**Exercise**:
Produce an exact transcript of all the records.
---
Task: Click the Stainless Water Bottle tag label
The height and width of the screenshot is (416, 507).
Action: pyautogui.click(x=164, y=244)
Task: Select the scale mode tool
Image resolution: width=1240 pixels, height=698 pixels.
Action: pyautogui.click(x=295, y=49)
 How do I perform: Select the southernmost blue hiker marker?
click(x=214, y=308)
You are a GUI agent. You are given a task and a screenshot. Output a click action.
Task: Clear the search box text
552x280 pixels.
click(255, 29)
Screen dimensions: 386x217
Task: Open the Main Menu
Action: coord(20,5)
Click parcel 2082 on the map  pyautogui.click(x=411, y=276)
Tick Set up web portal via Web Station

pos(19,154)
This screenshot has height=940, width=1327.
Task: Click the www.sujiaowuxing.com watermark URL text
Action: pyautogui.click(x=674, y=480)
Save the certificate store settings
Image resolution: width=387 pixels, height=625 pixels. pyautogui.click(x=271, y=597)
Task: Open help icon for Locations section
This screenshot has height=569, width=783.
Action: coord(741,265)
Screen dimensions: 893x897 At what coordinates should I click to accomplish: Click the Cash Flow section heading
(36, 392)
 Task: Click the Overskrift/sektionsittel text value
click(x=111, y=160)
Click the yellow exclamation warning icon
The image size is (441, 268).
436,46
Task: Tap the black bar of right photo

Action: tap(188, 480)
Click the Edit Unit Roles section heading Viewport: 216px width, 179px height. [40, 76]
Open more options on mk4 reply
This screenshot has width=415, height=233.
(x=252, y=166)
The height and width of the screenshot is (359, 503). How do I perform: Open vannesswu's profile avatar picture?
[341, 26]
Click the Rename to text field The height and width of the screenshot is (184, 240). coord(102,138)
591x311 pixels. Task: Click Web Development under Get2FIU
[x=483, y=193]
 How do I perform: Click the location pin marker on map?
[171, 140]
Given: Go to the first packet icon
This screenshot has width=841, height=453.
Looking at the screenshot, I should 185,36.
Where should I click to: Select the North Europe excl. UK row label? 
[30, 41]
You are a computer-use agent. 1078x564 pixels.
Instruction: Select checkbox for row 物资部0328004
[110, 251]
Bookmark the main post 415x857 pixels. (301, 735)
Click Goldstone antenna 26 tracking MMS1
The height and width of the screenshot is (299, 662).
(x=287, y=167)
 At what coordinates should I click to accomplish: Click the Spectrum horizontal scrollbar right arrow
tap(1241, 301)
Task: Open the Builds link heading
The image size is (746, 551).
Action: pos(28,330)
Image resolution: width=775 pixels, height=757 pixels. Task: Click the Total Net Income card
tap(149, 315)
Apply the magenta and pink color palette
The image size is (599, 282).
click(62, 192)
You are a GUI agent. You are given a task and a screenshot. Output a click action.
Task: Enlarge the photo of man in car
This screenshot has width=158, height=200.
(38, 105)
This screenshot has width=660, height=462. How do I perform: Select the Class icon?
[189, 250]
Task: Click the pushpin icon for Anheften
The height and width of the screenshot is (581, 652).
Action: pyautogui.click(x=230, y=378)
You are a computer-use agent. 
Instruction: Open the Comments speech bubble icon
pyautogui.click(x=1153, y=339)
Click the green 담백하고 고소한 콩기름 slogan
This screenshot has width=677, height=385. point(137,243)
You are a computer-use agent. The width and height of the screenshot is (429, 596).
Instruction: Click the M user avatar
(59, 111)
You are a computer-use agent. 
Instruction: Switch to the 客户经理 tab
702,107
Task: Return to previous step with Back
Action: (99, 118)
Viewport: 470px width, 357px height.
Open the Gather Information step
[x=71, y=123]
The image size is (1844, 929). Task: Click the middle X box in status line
---
**Output**:
Task: Click the Stainless Water Bottle tag label
The height and width of the screenshot is (416, 507).
Action: pyautogui.click(x=164, y=244)
Task: Select the scale mode tool
Image resolution: width=1240 pixels, height=698 pixels.
Action: pyautogui.click(x=295, y=49)
 How do I perform: Select the southernmost blue hiker marker?
click(x=214, y=308)
You are a GUI agent. You are given a task and a screenshot. Output a click action.
Task: Clear the search box text
552x280 pixels.
click(255, 29)
Screen dimensions: 386x217
Task: Open the Main Menu
Action: coord(20,5)
Click parcel 2082 on the map  pyautogui.click(x=411, y=276)
Tick Set up web portal via Web Station

pos(19,154)
This screenshot has height=940, width=1327.
Task: Click the www.sujiaowuxing.com watermark URL text
Action: pyautogui.click(x=674, y=480)
Save the certificate store settings
Image resolution: width=387 pixels, height=625 pixels. pyautogui.click(x=271, y=597)
Task: Open help icon for Locations section
This screenshot has height=569, width=783.
Action: coord(741,265)
Screen dimensions: 893x897 At what coordinates should I click to accomplish: Click the Cash Flow section heading
(36, 392)
 Task: Click the Overskrift/sektionsittel text value
click(x=111, y=160)
Click the yellow exclamation warning icon
The image size is (441, 268).
436,46
Task: Tap the black bar of right photo

Action: tap(188, 480)
Click the Edit Unit Roles section heading Viewport: 216px width, 179px height. [40, 76]
Open more options on mk4 reply
This screenshot has width=415, height=233.
(x=252, y=166)
The height and width of the screenshot is (359, 503). How do I perform: Open vannesswu's profile avatar picture?
[341, 26]
Click the Rename to text field The height and width of the screenshot is (184, 240). coord(102,138)
591x311 pixels. Task: Click Web Development under Get2FIU
[x=483, y=193]
 How do I perform: Click the location pin marker on map?
[171, 140]
Given: Go to the first packet icon
This screenshot has width=841, height=453.
Looking at the screenshot, I should 185,36.
Where should I click to: Select the North Europe excl. UK row label? 
[30, 41]
You are a computer-use agent. 1078x564 pixels.
Instruction: Select checkbox for row 物资部0328004
[110, 251]
Bookmark the main post 415x857 pixels. (301, 735)
Click Goldstone antenna 26 tracking MMS1
The height and width of the screenshot is (299, 662).
(x=287, y=167)
 At what coordinates should I click to accomplish: Click the Spectrum horizontal scrollbar right arrow
tap(1241, 301)
Task: Open the Builds link heading
The image size is (746, 551).
Action: pos(28,330)
Image resolution: width=775 pixels, height=757 pixels. Task: Click the Total Net Income card
tap(149, 315)
Apply the magenta and pink color palette
The image size is (599, 282).
click(62, 192)
You are a GUI agent. You are given a task and a screenshot. Output a click action.
Task: Enlarge the photo of man in car
This screenshot has width=158, height=200.
(38, 105)
This screenshot has width=660, height=462. How do I perform: Select the Class icon?
[189, 250]
Task: Click the pushpin icon for Anheften
The height and width of the screenshot is (581, 652).
Action: pyautogui.click(x=230, y=378)
You are a computer-use agent. 
Instruction: Open the Comments speech bubble icon
pyautogui.click(x=1153, y=339)
Click the green 담백하고 고소한 콩기름 slogan
This screenshot has width=677, height=385. point(137,243)
You are a computer-use agent. The width and height of the screenshot is (429, 596).
Instruction: Click the M user avatar
(59, 111)
You are a computer-use agent. 
Instruction: Switch to the 客户经理 tab
702,107
Task: Return to previous step with Back
Action: (99, 118)
Viewport: 470px width, 357px height.
Open the Gather Information step
[x=71, y=123]
The image size is (1844, 929). Task: Click the middle X box in status line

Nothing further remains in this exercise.